Just doing WHERE group_id IN (5,6) AND group_id IN (1,3) does not seem to work, so I am looking for alternative.

I got this so far that works:

SELECT DISTINCT c.id
FROM customer c
INNER JOIN customers_to_groups at1 ON c.id = at1.customer_id
INNER JOIN customers_to_groups at2 ON c.id = at2.customer_id
WHERE at1.group_id IN (5, 6)
  AND at2.group_id IN (1, 3);

Expected Results:

id
0
3

Is there a way to do it that is more performant?


Solution

  • We can GROUP BY customer's id and use a HAVING clause. There we can use CASE or FILTER if your RDBMS supports it. Postgres should.

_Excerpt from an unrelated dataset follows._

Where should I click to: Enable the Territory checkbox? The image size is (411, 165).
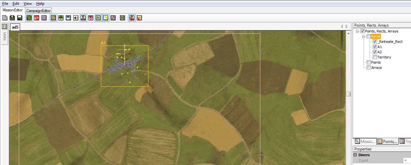coord(375,57)
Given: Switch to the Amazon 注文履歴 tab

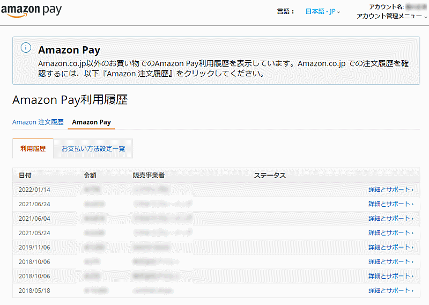Looking at the screenshot, I should 38,122.
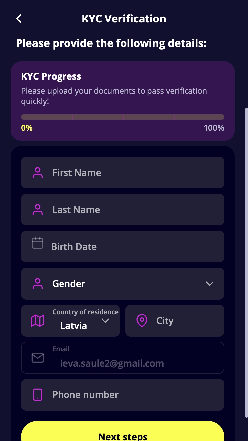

    There your conditions will be set.

    The query will be:

    SELECT c.id 
    FROM customer c
    INNER JOIN customers_to_groups ctg
      ON c.id = ctg.customer_id
      AND ctg.group_id IN (1,3,5,6)
    GROUP BY c.id
    HAVING 
      COUNT(CASE WHEN ctg.group_id IN (1,3) THEN 1 END) > 0
      AND COUNT(CASE WHEN ctg.group_id IN (5,6) THEN 1 END) > 0;
    

    or

    SELECT c.id 
    FROM customer c
    INNER JOIN customers_to_groups ctg
      ON c.id = ctg.customer_id
      AND ctg.group_id IN (1,3,5,6)
    GROUP BY c.id
    HAVING 
      COUNT(*) FILTER(WHERE ctg.group_id IN (1,3)) > 0
      AND COUNT(*) FILTER(WHERE ctg.group_id IN (5,6)) > 0;
    

    Note: Above queries assume you really need to include both customers and customers_to_groups table and join them. If you don't need to include the customers table, just remove it and select from the table customers_to_groups only to improve the performance:

    SELECT customer_id
    FROM customers_to_groups ctg
    WHERE ctg.group_id IN (1,3,5,6)
    GROUP BY customer_id
    HAVING 
      COUNT(*) FILTER(WHERE ctg.group_id IN (1,3)) > 0
      AND COUNT(*) FILTER(WHERE ctg.group_id IN (5,6)) > 0;
    

    This demo with your sample data and a lot of additional rows shows the performance differences.

    Using FILTER or CASE is far faster (as it avoids a second JOIN on the table customers_to_groups). The exact performance difference depends on the real data in your tables and which index(es) you use.